The second part to the complicated problem. We figure out the tension in the wire connecting the two masses. Then we figure out how much we need to accelerate a pie for it to safely reach a man's face. Created by Sal Khan.

## Want to join the conversation?

- Imagine if the bald man was standing at greater distance than he is at present, then the pie must be thrown with more acceleration. But Sal did not tell the dependency of the force (required to throw the pie at the man's face) on the distance between him and the man. PLEASE HELP...(17 votes)
- He's not throwing the pie. His hand is applying a constant force on the pie until it comes in contact with said bald man's face.(51 votes)
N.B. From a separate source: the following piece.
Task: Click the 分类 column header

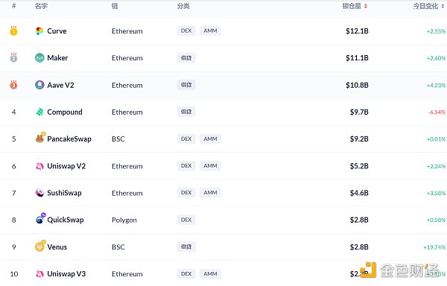Action: coord(183,6)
- Was there a missing video? I did not see this problem in the previous videos (Introduction to tension part 1 & 2).(24 votes)
- me too so confusing....(4 votes)

- At6:00, why do the net forces have to be zero ? when we accelerate the pie, there is a net force, right ?(7 votes)
- The vertical component of the net force must be zero, but the horizontal component will be positive to the right.(17 votes)

- Why does he uses the 'coefficient of friction' instead of seperating it into 'coefficient of STATIC friction' and 'coefficient of KINETIC friction'?(5 votes)
- It is the coefficient of static friction because the pie is not slipping down the hand.(12 votes)

- Where is the previous video?(15 votes)
- The previous video is mild and medium tension.(0 votes)

- My intuition says that the mass of the pie is important to determine the acceleration necessary,

but Sal says that it cancels out. Wouldn't a pie with more mass need a greater acceleration?(1 vote)**Acceleration**= velocity/time.

As you can see, there is no**mass**involved here.

It is quite natural to think that more mass, more the acceleration needed, but, apparently, that's not the way it works.(11 votes)

- what is the formula for finding tension(2 votes)
- There's a no particular formula for tension. Tension is just a kind of force usually applied to a string. If you have an object of mass m hanging on a string with a downward acceleration due to gravity, g, on that object, the tension on the string, is the same as the force of gravity on the object, F = mg.

You may need to take the mass of the string into account for some problems where the string is particularly long or thick, but the mass of the string is almost always negligible for most physics problems.(10 votes)

- What is the video called that has the problem for the beginning?(6 votes)
- it was deleted, but here is the youtube link for it: https://www.youtube.com/watch?v=KdoBDjvee3U(0 votes)

- Hi just wondering where is the first part to this problem?(3 votes)
- Here's the video :

https://www.youtube.com/watch?v=KdoBDjvee3U&feature=related

I don't know why its on YouTube, though and not on Khan Academy.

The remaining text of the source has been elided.